- Born: Woonsocket, Rhode Island, U.S.
- Occupations: Historian, author
- Writing career
- Genre: History
- Notable works: Negro League Baseball: The Rise and Ruin of a Black Institution (2004) Campy: The Two Lives of Roy Campanella (2011)
- Website: neillanctot.com

= Neil Lanctot =

American historian and author (born 1966)

Neil Lanctot (born 1966) is an American historian and author. Two of his books, Negro League Baseball and Campy, were finalists for the Casey Award while the former won the Seymour Medal.

==Early life==
Lanctot was born in Woonsocket, Rhode Island. He attended the University of Pennsylvania, graduating in 1987 with a B.A. in English. He subsequently earned an M.A. in American History from Temple University in 1992 and a Ph.D. from the University of Delaware in 2002.

==Career==
Lanctot's first book, Fair Dealing and Clean Playing: The Hilldale Club and the Development of Black Professional Baseball, 1910-1932, was published by McFarland and Company in 1994. In 2007, Syracuse University Press released a paperback edition.

His second book, Negro League Baseball: The Rise and Ruin of a Black Institution, appeared in 2004 and received critical acclaim from numerous publications, including the front cover of the Sunday New York Times Book Review.

The book was hailed by the New York Times as “prodigiously researched" and “enormously important."

In March 2011, his third book, Campy: The Two Lives of Roy Campanella, was published by Simon & Schuster. The book was the first to uncover the true story behind Roy Campanella's near fatal car accident in 1958 and his rocky relationship with Brooklyn Dodger great Jackie Robinson. Campy received positive reviews from the Los Angeles Times, Publishers Weekly, Pittsburgh Post-Gazette, and several other publications upon its release.

In a review by The Washington Independent Review of Books, Bob Luke writes that "Lanctot brings to light a man whose life reached the highest highs and the lowest lows, telling well the story of a remarkable ball player whose career has not had the recognition it deserves. It’s an important story told with ease and authority."
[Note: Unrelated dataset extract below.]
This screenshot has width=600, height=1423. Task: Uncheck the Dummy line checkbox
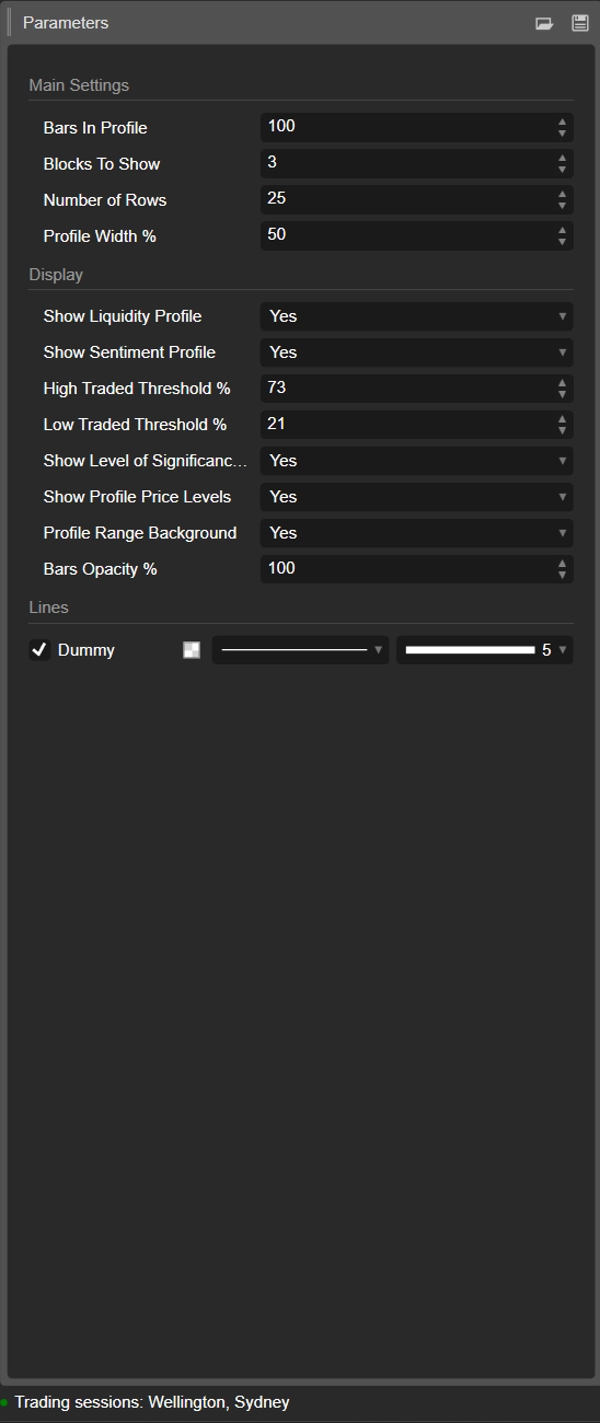40,650
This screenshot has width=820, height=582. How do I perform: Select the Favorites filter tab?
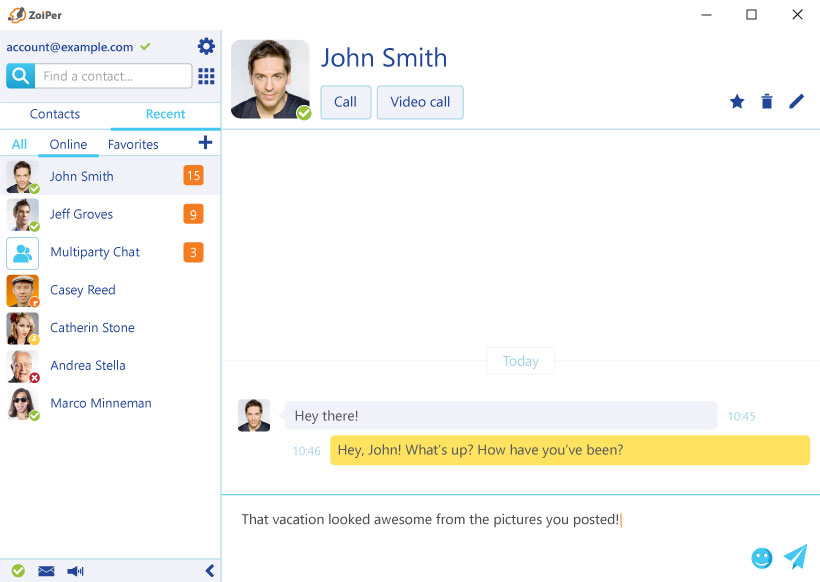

In late 2021, Lanctot’s fourth book, The Approaching Storm, was published by Penguin Random House to critical acclaim. The book explores America's path to involvement in World War I. In April 2022, the American Society of Journalists and Authors selected The Approaching Storm as the best biography of 2021.

==Published works==
- Fair Dealing and Clean Playing - The Hilldale Club and the Development of Black Professional Baseball, 1910-1932 (1994)
- Negro League Baseball: The Rise and Ruin of a Black Institution (2004)
- Campy: The Two Lives of Roy Campanella (2011)
- The Approaching Storm: Roosevelt, Wilson, Addams, and Their Clash Over America’s Future (2021)

Lanctot's writing has appeared in publications such as Smithsonian Magazine, Chicago Tribune, Philadelphia Inquirer, Baltimore Sun, and several other journals and anthologies.

==Awards==
- 2005: Seymour Medal (Society for American Baseball Research) for best baseball book, Negro League Baseball
- 2022: Best biography, 2021 - The American Society of Journalists and Authors.